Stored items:

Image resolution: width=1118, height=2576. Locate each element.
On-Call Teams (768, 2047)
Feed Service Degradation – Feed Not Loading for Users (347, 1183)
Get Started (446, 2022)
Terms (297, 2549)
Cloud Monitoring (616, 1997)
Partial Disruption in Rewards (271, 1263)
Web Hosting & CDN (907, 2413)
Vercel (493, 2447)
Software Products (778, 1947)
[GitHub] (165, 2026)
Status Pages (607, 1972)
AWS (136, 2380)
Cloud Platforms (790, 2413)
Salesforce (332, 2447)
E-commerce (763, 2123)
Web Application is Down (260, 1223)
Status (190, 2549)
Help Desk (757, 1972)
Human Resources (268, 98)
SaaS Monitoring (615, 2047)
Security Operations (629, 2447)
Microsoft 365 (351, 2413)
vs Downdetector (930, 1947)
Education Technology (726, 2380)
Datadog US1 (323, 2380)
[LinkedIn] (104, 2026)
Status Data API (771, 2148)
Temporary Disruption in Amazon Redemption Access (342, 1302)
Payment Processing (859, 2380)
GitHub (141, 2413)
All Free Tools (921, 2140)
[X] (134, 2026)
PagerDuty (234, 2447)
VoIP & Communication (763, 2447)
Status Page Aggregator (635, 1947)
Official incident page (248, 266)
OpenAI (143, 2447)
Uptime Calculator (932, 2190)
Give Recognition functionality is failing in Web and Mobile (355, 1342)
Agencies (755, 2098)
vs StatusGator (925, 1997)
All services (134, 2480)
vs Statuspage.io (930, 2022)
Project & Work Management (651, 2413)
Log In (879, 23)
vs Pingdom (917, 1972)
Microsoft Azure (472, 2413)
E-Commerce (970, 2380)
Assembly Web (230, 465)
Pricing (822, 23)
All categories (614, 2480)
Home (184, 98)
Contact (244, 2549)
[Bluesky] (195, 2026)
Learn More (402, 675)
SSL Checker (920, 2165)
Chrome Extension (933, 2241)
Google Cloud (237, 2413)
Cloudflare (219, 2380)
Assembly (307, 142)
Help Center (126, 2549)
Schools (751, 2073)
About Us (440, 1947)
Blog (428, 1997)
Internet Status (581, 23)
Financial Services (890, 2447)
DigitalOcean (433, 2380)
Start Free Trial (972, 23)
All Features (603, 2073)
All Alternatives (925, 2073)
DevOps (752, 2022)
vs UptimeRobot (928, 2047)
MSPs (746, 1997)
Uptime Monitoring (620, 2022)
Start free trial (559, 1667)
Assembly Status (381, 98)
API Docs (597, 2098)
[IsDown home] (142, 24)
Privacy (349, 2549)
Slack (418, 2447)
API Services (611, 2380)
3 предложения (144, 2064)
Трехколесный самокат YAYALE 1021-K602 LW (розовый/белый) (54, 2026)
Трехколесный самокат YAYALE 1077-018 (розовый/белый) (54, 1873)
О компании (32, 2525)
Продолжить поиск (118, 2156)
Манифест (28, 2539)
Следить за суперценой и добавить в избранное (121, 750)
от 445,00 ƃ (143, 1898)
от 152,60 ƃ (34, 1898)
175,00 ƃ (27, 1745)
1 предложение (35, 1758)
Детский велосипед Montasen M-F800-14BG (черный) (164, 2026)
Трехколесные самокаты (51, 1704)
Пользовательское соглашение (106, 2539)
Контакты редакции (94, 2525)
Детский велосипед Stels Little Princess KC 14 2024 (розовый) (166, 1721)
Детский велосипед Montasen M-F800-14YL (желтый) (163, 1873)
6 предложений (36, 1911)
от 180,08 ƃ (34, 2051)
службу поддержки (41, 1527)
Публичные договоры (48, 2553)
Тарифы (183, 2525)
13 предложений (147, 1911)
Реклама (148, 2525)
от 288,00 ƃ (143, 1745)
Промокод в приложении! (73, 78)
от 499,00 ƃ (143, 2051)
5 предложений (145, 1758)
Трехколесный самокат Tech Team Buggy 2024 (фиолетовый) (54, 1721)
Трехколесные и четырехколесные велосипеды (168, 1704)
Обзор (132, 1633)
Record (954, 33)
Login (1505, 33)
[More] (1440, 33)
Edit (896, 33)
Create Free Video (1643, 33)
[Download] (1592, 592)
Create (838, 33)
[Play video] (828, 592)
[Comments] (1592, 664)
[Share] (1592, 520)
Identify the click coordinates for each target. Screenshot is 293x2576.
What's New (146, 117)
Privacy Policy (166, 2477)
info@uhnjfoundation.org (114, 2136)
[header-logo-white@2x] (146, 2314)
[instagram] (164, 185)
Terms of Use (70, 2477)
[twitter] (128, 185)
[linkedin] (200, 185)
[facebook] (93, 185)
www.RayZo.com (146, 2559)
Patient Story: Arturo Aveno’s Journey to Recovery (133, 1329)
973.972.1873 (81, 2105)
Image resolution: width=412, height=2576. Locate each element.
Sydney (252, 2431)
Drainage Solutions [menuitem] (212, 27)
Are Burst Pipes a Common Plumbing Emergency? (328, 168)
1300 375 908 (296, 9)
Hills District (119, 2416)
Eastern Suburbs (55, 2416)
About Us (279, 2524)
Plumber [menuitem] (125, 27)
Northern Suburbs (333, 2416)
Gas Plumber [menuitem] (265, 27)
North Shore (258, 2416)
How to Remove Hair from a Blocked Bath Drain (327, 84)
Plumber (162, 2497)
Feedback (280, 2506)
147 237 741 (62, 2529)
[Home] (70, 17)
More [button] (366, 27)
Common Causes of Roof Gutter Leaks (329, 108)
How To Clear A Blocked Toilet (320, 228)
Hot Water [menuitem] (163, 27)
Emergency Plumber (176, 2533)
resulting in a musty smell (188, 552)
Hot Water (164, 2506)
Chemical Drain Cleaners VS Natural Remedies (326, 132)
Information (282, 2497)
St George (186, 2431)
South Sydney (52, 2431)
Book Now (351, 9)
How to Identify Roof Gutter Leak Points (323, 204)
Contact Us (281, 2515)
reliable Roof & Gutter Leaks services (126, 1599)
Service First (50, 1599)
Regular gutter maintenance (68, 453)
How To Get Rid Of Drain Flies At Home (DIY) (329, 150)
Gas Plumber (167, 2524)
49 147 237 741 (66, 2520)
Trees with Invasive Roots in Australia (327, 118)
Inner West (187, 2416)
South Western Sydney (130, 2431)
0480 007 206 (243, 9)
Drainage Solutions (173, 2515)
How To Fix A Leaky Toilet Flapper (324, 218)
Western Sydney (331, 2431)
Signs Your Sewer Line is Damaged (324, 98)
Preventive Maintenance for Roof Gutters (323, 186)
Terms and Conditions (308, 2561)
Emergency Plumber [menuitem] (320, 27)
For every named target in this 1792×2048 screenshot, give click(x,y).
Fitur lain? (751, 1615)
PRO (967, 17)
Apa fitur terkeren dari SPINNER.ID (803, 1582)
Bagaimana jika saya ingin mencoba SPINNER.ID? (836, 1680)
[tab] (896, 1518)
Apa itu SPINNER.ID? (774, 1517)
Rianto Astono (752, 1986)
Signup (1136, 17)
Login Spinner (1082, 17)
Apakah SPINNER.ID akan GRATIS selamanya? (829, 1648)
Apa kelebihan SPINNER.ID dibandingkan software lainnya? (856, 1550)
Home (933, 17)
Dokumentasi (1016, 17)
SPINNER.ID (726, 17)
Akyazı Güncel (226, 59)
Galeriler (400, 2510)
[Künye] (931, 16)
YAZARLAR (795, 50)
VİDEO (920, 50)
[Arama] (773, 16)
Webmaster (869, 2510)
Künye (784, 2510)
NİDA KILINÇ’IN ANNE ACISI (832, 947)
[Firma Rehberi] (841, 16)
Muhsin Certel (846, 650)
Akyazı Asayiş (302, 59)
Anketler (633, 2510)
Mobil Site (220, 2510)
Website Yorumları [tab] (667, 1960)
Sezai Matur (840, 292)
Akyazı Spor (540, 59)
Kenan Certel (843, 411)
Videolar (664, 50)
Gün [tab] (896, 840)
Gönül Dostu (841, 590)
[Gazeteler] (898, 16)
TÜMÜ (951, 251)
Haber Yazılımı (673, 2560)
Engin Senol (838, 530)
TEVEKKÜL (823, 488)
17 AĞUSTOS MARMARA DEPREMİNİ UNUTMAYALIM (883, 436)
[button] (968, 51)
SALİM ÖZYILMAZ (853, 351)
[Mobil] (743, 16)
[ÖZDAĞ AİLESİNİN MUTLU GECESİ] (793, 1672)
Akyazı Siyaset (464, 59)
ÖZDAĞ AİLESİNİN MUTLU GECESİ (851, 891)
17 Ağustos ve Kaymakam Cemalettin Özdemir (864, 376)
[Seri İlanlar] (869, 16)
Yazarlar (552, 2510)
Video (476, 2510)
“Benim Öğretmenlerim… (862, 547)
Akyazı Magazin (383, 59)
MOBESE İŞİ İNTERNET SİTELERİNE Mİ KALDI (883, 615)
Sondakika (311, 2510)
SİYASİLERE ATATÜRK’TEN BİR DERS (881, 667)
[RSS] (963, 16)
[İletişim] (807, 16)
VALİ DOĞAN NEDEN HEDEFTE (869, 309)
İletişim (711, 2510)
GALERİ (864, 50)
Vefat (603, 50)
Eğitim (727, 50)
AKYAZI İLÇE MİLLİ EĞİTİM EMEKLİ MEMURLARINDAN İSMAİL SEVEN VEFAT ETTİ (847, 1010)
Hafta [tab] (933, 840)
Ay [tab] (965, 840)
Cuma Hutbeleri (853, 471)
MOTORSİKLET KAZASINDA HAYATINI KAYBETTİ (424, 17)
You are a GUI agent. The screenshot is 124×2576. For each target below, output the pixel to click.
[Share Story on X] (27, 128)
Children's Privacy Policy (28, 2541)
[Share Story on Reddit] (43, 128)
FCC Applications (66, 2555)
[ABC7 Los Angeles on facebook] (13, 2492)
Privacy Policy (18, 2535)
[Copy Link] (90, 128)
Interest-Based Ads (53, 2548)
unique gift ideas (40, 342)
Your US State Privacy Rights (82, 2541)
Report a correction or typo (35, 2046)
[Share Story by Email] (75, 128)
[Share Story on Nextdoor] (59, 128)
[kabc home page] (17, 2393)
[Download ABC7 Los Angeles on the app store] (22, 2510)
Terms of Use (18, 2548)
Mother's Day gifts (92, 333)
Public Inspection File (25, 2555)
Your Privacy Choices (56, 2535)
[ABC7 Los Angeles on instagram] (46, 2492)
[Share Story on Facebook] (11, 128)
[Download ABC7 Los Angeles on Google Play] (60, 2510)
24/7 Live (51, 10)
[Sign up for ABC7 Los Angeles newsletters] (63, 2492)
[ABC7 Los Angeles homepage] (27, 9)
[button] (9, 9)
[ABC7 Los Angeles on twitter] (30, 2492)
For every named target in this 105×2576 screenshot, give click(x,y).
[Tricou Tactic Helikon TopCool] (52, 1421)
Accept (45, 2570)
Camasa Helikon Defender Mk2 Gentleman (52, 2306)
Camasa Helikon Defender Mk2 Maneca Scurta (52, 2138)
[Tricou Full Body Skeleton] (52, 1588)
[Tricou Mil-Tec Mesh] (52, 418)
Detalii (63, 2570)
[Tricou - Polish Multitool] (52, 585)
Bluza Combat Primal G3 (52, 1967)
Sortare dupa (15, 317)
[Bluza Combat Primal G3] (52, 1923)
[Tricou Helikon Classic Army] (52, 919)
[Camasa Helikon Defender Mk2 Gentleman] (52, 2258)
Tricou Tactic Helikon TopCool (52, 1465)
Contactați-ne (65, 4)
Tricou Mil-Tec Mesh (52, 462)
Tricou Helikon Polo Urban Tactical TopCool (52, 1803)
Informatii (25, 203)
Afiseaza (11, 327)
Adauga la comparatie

Required action. Output, from the data above, the lines from the line with "Uptime Calculator (932, 2190)" to the line with "Google Cloud (237, 2413)" exactly as they stand, both ends included and nothing else.

Solution below.
Uptime Calculator (932, 2190)
Give Recognition functionality is failing in Web and Mobile (355, 1342)
Agencies (755, 2098)
vs StatusGator (925, 1997)
All services (134, 2480)
vs Statuspage.io (930, 2022)
Project & Work Management (651, 2413)
Log In (879, 23)
vs Pingdom (917, 1972)
Microsoft Azure (472, 2413)
E-Commerce (970, 2380)
Assembly Web (230, 465)
Pricing (822, 23)
All categories (614, 2480)
Home (184, 98)
Contact (244, 2549)
[Bluesky] (195, 2026)
Learn More (402, 675)
SSL Checker (920, 2165)
Chrome Extension (933, 2241)
Google Cloud (237, 2413)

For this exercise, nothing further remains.